This work addresses a critical trust gap in existing tool-integrated agents, which exhibit insufficient robustness against environmental deception when external tool outputs are tampered with. The authors propose the Adversarial Environment Injection (AEI) threat model—the first formalization of how environmental deception impacts agent behavior—and introduce POTEMKIN, a plug-and-play evaluation framework built on the Model Context Protocol (MCP). POTEMKIN enables systematic red-teaming via adversarial retrieval poisoning and structural trap techniques. The study uncovers a fundamental trade-off between cognitive and navigational robustness and defines two orthogonal attack surfaces: breadth attacks (“The Illusion”) and depth attacks (“The Maze”). Extensive experiments across five state-of-the-art agents (>11,000 trials) demonstrate that improving resilience to one attack type often exacerbates vulnerability to the other, confirming their intrinsic distinction.
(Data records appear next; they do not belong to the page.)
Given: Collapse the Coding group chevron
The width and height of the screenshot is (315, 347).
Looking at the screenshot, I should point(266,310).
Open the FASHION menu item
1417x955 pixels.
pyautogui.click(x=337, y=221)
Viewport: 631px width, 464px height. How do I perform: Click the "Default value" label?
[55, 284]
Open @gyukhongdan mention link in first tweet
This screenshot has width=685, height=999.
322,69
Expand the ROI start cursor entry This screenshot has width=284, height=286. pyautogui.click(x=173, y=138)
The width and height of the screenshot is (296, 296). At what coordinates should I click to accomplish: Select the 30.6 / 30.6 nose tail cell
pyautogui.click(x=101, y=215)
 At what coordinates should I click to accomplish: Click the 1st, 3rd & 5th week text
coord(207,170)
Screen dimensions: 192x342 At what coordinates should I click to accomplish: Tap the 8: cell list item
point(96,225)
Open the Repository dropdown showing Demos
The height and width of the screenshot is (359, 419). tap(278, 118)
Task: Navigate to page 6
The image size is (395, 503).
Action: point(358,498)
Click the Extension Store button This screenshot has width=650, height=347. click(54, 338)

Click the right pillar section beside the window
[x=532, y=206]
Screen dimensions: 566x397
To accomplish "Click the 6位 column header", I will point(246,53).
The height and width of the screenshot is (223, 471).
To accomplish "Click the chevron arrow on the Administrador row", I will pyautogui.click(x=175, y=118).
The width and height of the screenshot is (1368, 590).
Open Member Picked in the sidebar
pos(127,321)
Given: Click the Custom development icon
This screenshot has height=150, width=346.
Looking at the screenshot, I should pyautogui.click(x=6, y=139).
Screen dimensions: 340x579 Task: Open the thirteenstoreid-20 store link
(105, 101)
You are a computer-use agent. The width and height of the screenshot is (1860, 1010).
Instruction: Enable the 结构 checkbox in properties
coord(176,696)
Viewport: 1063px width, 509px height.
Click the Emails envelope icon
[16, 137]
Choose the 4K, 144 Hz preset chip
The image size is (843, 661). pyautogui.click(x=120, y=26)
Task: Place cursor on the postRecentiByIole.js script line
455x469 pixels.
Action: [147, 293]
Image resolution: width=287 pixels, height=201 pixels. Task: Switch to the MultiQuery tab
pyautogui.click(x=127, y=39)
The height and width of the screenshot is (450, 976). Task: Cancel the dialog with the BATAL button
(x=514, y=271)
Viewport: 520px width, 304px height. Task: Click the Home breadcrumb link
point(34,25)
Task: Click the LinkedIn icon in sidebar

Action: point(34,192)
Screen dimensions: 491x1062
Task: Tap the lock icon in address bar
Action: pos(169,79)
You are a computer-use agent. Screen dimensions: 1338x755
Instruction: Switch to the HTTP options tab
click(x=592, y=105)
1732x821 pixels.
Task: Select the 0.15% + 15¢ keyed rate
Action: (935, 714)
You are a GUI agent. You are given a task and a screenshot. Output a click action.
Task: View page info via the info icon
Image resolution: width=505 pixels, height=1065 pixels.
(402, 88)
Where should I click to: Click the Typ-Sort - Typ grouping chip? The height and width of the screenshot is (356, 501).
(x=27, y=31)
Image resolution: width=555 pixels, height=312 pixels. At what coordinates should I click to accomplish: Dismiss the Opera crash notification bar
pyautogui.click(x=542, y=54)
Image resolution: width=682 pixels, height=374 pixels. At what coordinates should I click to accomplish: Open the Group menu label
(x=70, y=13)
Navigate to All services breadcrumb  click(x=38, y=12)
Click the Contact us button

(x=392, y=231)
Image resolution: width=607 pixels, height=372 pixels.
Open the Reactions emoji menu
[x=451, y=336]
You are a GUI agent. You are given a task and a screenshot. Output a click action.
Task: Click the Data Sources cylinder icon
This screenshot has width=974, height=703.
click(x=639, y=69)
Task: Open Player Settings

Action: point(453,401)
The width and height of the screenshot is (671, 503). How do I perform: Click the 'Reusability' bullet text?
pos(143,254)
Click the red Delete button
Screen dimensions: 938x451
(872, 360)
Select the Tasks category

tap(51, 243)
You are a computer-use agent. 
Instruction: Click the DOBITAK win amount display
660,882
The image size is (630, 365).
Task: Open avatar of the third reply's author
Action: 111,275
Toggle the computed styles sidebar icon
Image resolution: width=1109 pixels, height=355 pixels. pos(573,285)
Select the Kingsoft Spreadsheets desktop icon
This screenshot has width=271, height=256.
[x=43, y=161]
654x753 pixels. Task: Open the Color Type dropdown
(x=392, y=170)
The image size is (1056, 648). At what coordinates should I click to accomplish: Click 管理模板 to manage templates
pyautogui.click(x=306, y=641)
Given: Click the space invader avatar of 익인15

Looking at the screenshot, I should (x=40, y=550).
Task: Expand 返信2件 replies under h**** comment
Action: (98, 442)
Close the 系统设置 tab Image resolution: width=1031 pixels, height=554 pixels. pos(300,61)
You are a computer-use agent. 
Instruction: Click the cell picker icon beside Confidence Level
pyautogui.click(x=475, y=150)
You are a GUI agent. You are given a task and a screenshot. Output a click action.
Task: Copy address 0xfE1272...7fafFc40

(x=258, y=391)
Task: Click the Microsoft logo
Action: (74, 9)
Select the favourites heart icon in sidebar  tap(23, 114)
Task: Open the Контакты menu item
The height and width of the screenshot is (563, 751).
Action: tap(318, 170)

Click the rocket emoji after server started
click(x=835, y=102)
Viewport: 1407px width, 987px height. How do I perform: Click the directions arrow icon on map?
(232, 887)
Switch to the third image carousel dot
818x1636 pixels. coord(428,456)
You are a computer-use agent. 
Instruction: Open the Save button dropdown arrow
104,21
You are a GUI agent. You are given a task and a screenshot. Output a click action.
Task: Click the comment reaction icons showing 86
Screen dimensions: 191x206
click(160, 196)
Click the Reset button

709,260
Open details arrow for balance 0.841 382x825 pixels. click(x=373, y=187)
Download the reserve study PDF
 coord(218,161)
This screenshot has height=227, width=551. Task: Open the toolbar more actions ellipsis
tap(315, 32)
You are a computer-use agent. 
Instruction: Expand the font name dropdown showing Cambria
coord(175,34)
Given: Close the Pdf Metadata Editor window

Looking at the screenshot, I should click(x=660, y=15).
Tool-integrated agents are deployed on the premise that external tools ground their outputs in reality. Yet this very reliance creates a critical attack surface. Current evaluations benchmark capability in benign settings, asking "can the agent use tools correctly" but never "what if the tools lie". We identify this Trust Gap: agents are evaluated for performance, not for skepticism. We formalize this vulnerability as Adversarial Environmental Injection (AEI), a threat model where adversaries compromise tool outputs to deceive agents. AEI constitutes environmental deception: constructing a "fake world" of poisoned search results and fabricated reference networks around unsuspecting agents. We operationalize this via POTEMKIN, a Model Context Protocol (MCP)-compatible harness for plug-and-play robustness testing. We identify two orthogonal attack surfaces: The Illusion (breadth attacks) poison retrieval to induce epistemic drift toward false beliefs, while The Maze (depth attacks) exploit structural traps to cause policy collapse into infinite loops. Across 11,000+ runs on five frontier agents, we find a stark robustness gap: resistance to one attack often increases vulnerability to the other, demonstrating that epistemic and navigational robustness are distinct capabilities.